The findings have also been reported in the Journal of Clinical Oncology.
About Pancreatic Ductal Adenocarcinoma (PDAC)
PDAC is an aggressive and rare disease but still the most common cancerous malignancy of the pancreas. It is difficult to treat. Surgical removal currently provides a chance to destroy the tumor.
Yet about eighty to ninety percent of patients with the disease are already incurable by the time they are seen at a clinic.
About Cisplatin, Gemcitabine, and Veliparib
Cisplatin, a platinum-based chemotherapy, is generally prescribed in the treatment of cancer. However, although it is effective, it is known to cause severe side effects such as DNA damage. These adverse events may cause limiting or even cessation of treatment.
Gemcitabine is an antimetabolite that is very much like normal substances in a cell. Cells are no longer able to divide when these substances are incorporated into cellular metabolism. Antimetabolites attack cells when they are dividing (cell-specific).
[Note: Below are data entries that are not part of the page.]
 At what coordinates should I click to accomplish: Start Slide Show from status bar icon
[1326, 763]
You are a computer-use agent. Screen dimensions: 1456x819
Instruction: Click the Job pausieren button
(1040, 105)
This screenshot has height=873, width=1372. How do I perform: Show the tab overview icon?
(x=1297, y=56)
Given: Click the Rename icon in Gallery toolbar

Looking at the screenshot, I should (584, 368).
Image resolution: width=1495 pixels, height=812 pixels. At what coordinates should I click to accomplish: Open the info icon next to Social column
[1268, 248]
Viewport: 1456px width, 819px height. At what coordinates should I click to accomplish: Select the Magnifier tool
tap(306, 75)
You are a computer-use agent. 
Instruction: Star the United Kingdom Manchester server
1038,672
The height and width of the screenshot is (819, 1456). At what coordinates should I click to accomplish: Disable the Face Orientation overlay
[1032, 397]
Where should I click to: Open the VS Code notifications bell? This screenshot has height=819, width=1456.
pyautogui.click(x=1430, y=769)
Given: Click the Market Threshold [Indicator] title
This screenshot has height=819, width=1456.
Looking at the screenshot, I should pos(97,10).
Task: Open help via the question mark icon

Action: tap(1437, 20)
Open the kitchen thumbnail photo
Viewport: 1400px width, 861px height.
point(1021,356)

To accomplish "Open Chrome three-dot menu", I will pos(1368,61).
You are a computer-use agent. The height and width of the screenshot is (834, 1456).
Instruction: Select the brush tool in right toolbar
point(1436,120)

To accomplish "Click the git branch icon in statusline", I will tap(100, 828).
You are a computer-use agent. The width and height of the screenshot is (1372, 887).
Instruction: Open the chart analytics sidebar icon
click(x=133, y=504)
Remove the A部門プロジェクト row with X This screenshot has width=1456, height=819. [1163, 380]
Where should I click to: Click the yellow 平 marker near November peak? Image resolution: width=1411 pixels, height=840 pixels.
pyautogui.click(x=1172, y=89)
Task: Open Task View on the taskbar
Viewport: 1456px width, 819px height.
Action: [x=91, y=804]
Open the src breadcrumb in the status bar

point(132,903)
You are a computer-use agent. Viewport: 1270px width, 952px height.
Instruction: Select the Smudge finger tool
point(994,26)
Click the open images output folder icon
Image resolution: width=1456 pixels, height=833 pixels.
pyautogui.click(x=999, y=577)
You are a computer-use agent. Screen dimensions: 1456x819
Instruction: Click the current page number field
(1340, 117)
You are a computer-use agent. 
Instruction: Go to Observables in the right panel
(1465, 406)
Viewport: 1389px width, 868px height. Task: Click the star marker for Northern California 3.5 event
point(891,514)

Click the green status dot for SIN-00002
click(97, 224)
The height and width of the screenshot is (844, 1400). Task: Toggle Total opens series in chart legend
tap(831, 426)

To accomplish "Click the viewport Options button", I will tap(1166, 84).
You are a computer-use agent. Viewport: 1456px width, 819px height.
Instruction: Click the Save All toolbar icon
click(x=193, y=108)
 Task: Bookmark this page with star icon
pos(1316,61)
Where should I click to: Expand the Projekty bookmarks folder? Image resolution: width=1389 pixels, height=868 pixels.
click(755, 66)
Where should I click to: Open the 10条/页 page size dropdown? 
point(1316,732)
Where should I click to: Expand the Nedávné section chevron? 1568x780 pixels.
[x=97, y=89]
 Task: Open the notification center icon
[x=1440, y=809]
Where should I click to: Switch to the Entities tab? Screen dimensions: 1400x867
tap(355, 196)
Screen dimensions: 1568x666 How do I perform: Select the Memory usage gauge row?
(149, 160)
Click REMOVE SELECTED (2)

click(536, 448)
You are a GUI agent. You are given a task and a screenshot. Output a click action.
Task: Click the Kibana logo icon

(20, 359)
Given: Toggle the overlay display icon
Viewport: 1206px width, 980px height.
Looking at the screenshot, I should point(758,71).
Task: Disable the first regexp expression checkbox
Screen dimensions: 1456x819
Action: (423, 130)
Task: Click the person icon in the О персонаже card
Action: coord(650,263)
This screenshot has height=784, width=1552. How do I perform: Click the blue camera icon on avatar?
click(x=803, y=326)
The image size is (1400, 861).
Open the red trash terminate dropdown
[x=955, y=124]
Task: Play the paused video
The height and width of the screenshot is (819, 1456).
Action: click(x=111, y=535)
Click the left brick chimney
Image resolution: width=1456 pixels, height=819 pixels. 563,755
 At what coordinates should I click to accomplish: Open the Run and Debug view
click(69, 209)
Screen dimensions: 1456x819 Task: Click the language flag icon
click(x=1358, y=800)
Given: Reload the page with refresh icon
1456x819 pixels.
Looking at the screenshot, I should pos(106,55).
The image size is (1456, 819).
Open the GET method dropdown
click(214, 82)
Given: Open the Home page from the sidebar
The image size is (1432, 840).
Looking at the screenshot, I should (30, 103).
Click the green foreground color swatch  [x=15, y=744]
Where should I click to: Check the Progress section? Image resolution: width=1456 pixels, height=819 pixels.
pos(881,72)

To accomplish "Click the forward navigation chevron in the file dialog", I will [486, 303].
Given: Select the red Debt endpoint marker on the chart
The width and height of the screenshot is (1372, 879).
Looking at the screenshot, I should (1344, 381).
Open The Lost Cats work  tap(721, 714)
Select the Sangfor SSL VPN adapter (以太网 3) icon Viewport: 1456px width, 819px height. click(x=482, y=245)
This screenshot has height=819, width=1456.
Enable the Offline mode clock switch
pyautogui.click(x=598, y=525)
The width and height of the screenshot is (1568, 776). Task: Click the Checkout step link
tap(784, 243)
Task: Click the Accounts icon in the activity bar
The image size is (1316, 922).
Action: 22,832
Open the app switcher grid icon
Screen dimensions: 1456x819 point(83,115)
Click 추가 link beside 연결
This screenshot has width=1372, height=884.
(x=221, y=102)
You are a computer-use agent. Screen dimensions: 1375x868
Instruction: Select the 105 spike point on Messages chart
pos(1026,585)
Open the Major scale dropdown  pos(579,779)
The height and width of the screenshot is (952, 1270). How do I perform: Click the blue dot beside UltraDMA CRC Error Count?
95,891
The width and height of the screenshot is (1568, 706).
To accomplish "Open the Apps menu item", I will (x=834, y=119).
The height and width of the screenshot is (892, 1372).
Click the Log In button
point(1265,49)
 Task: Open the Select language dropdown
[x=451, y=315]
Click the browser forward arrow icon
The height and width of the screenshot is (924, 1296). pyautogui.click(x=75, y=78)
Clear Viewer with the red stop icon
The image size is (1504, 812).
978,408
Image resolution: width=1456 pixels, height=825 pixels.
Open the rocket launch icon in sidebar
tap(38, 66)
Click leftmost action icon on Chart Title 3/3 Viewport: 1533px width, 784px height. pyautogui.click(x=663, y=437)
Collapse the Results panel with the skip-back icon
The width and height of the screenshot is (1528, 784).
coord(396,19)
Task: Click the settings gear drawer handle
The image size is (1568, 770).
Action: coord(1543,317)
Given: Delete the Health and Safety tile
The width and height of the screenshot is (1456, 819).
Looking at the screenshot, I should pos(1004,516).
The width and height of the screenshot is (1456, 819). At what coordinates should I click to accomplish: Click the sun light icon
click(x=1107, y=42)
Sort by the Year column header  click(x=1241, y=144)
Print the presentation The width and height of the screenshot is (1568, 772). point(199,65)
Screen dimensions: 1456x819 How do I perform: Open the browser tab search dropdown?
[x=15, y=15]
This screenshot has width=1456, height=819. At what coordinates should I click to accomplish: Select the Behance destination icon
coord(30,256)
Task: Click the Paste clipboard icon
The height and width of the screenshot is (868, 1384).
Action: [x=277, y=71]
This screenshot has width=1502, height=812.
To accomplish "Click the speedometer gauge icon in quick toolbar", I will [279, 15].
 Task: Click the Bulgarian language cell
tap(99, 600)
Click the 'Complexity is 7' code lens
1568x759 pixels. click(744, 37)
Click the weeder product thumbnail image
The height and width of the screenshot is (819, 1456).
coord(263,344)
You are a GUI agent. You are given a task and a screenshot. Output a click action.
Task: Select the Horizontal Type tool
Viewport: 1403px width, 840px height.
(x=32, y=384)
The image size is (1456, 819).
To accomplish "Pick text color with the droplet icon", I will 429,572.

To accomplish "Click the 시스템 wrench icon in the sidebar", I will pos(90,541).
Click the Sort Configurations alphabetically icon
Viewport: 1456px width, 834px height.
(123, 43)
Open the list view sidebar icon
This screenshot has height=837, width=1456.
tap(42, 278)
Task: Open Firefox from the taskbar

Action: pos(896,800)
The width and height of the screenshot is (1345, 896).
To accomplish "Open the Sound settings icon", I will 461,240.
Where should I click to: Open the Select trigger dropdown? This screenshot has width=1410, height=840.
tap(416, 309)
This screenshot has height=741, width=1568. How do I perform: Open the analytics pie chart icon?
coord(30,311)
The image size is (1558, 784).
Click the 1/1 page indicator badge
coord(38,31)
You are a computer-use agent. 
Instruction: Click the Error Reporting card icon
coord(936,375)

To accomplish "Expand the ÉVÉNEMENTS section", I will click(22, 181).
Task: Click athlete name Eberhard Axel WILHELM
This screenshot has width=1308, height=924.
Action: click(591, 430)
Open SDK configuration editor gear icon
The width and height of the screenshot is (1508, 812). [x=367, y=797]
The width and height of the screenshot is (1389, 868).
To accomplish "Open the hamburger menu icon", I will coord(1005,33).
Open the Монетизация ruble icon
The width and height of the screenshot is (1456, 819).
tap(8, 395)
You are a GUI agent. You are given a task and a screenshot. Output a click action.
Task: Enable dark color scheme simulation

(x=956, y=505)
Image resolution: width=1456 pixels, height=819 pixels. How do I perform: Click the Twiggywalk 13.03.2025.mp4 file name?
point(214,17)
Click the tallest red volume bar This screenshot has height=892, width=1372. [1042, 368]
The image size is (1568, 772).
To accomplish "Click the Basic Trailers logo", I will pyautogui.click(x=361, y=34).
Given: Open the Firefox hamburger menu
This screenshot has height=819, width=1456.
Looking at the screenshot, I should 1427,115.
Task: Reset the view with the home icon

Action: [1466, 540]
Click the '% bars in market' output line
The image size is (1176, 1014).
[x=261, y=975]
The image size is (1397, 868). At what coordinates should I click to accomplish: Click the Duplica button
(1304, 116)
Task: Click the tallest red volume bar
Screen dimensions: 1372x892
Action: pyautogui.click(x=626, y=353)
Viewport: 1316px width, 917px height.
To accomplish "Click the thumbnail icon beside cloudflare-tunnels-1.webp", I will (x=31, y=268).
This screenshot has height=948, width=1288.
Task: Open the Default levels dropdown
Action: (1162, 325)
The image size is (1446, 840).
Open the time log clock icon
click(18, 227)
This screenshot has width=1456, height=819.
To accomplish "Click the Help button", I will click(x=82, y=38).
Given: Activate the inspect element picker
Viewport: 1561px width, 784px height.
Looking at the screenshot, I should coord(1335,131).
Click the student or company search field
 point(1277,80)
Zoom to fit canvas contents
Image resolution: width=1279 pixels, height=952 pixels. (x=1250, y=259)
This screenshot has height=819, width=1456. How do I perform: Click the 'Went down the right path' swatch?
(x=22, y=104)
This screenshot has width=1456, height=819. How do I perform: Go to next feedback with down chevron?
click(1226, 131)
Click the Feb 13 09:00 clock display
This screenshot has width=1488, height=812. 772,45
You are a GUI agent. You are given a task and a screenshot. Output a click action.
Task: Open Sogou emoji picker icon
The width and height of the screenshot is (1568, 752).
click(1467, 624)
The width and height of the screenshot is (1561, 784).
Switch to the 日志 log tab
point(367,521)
Veliparib blocks the PARP protein. The drug prevents the repair of genetic damage in cancer cells making them more susceptible to cancer treatments.
Dr. O’Reilly said that the investigators noted a two-year survival (31%) and a three-year survival (18%) which is the longest survival period in a trial for advanced pancreatic ductal adenocarcinoma.
The response rate for the cisplatin and gemcitabine combination was 65.2 percent while adding veliparib produced a response rate of 74.1 percent.
The Phase 1 and 2 Trials
Dr. O’Reilly previously led a Phase 1 trial that showed results of a 78 percent response rate with the drugs cisplatin and gemcitabine plus veliparib. The median survival was 23 months. Fifty patients were included in the trial.
The current Phase 2 trial involved:
- Arm A – cisplatin and gemcitabine on days three and ten with veliparib taken orally every three weeks two times each day on days one to 12.
Note that these patients were also given the option of oral veliparib as a maintenance treatment.
- Arm B consisted of receiving cisplatin and gemcitabine without the addition of veliparib.
The dosage for Arm A is:
- Cisplatin 25mg/m2
- Gemcitabine 600mg/m2 on days three and ten
- Veliparib 80mg orally two times each day from days one to 12 every three weeks; these patients are given an option of veliparib for maintenance
The dosage for Arm B is identical to that of Arm A but without treatment with veliparib.
The trial had as its primary endpoint the response rates (RR) of both arm A and arm B which were analyzed separately.
Hematologic toxicity, which is a decrease in bone marrow or blood cells, occurred in ninety percent of patients in arm A and seventeen percent of patients in arm B.
The excellent report led the investigators to suggest that cisplatin/gemcitabine should be considered as standard-of-care for BRCA-mutated advanced pancreatic ductal adenocarcinoma.
Dr. O’Reilly said that the investigators of the Phase 2 trial recorded the longest survival period in a trial for advanced pancreatic ductal adenocarcinoma.